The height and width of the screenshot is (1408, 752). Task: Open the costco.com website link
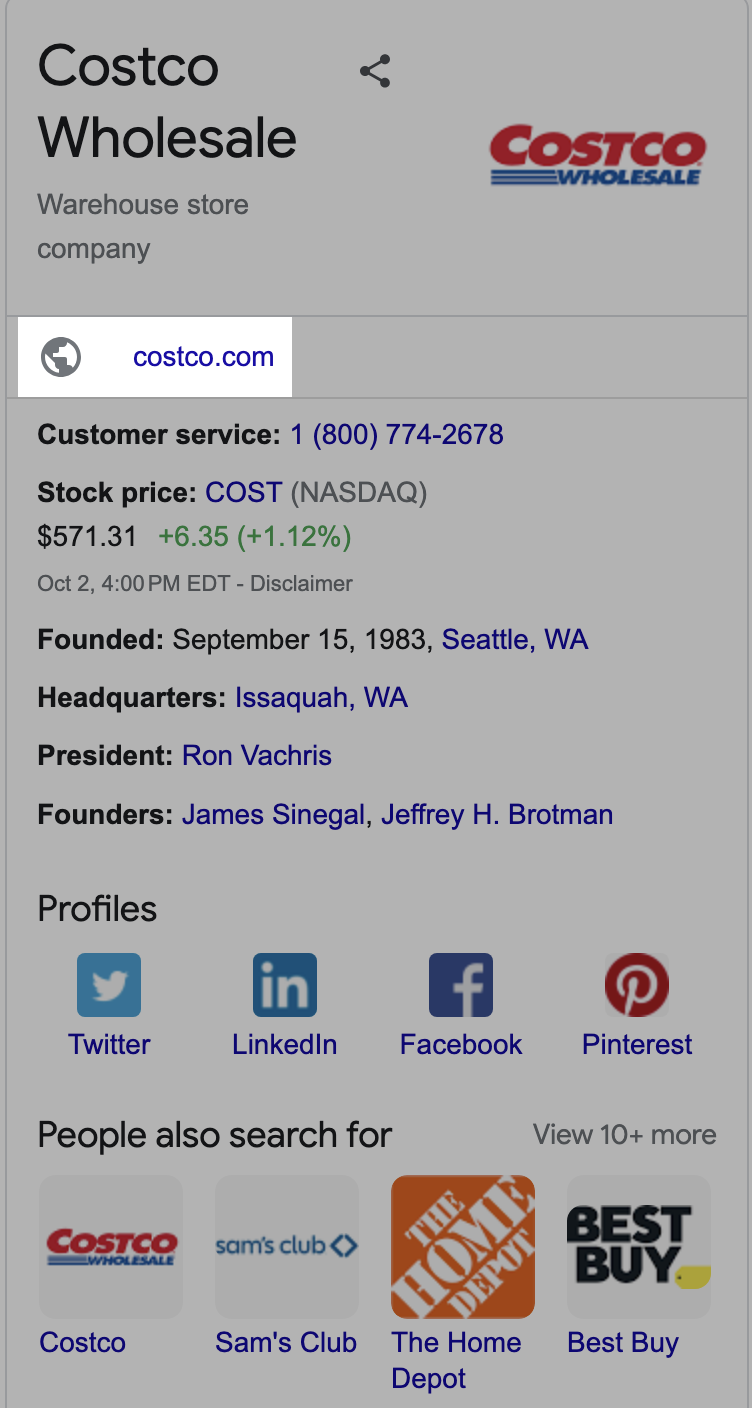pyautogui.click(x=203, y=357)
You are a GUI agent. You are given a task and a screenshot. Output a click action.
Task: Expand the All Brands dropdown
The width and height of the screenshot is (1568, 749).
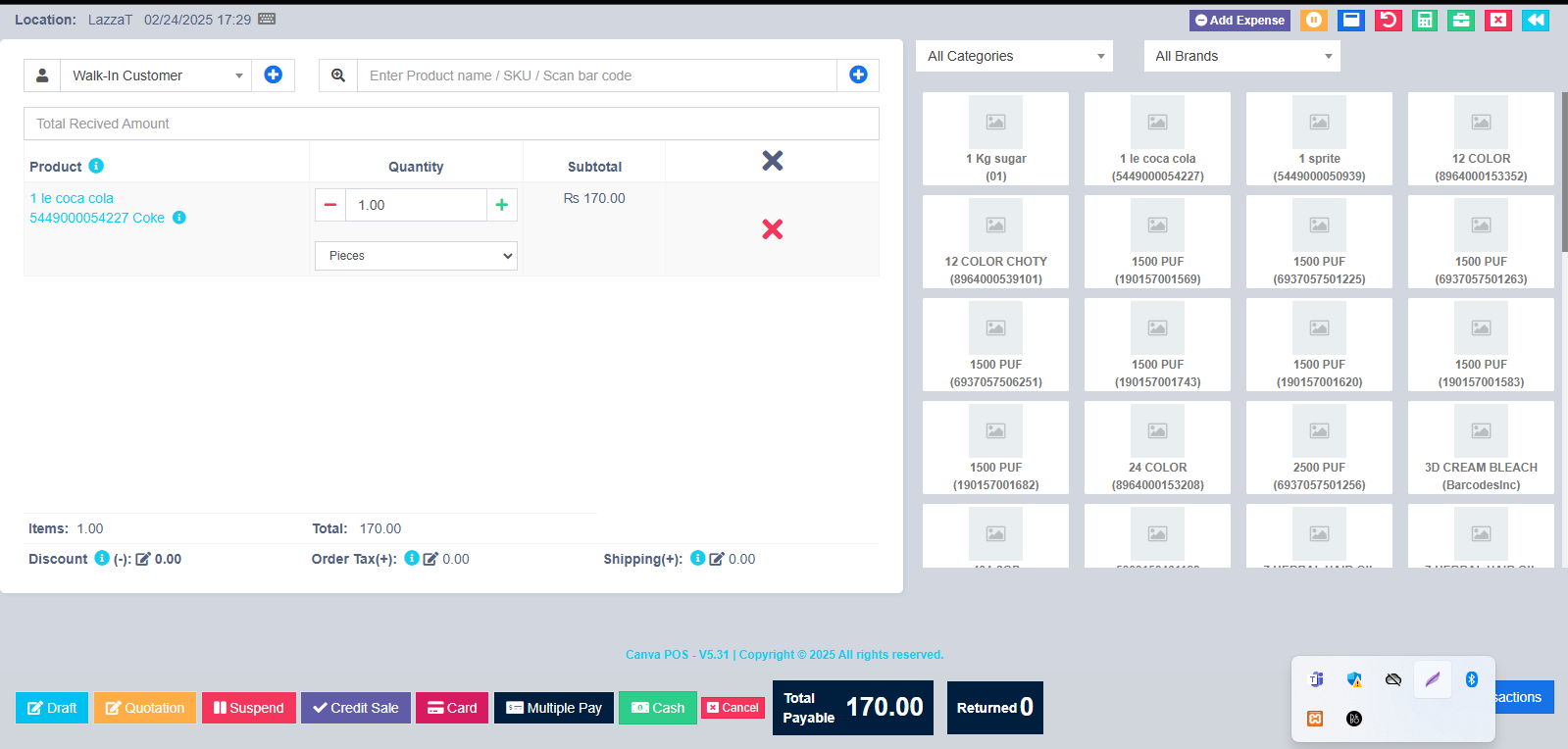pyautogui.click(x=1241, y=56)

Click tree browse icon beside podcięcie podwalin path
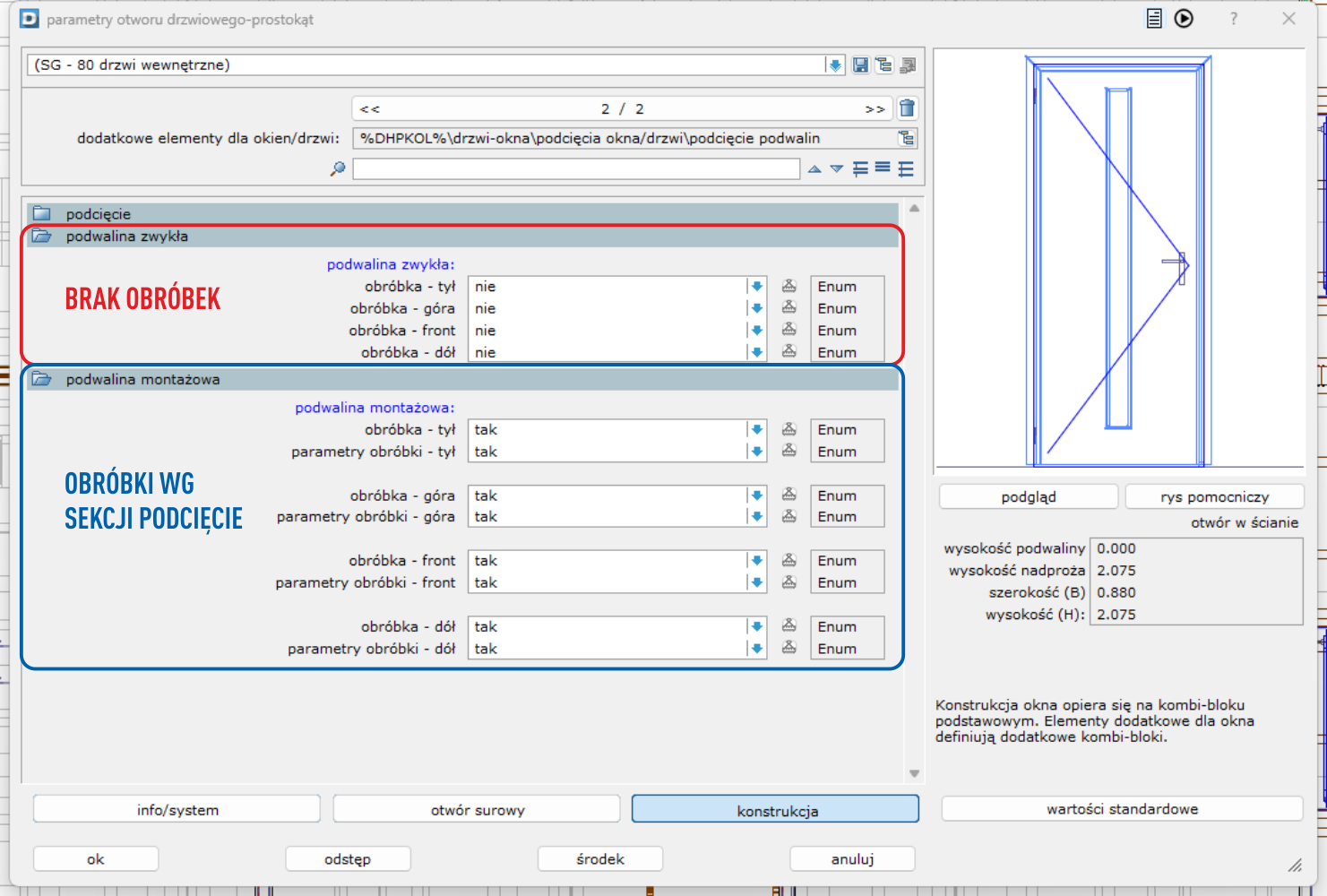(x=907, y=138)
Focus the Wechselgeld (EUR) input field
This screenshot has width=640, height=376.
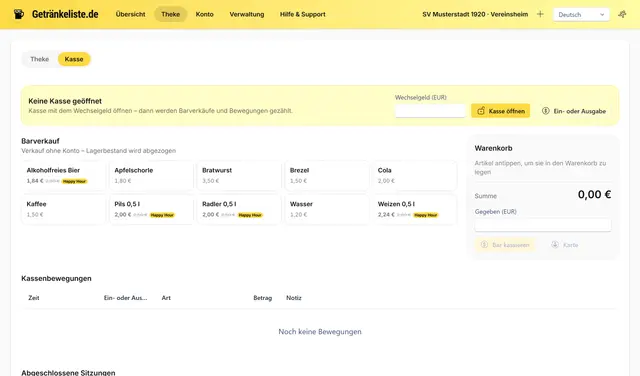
........
**Directions for this task**.
Please print the entries shown above again, exactly, and skip the pictures.

**Solution**.
The height and width of the screenshot is (1408, 752). Task: Open the costco.com website link
pyautogui.click(x=203, y=357)
You are a GUI agent. You are given a task and a screenshot. Output a click action.
Task: Expand the All Brands dropdown
The width and height of the screenshot is (1568, 749).
pyautogui.click(x=1241, y=56)

Click tree browse icon beside podcięcie podwalin path
(x=907, y=138)
Focus the Wechselgeld (EUR) input field
This screenshot has width=640, height=376.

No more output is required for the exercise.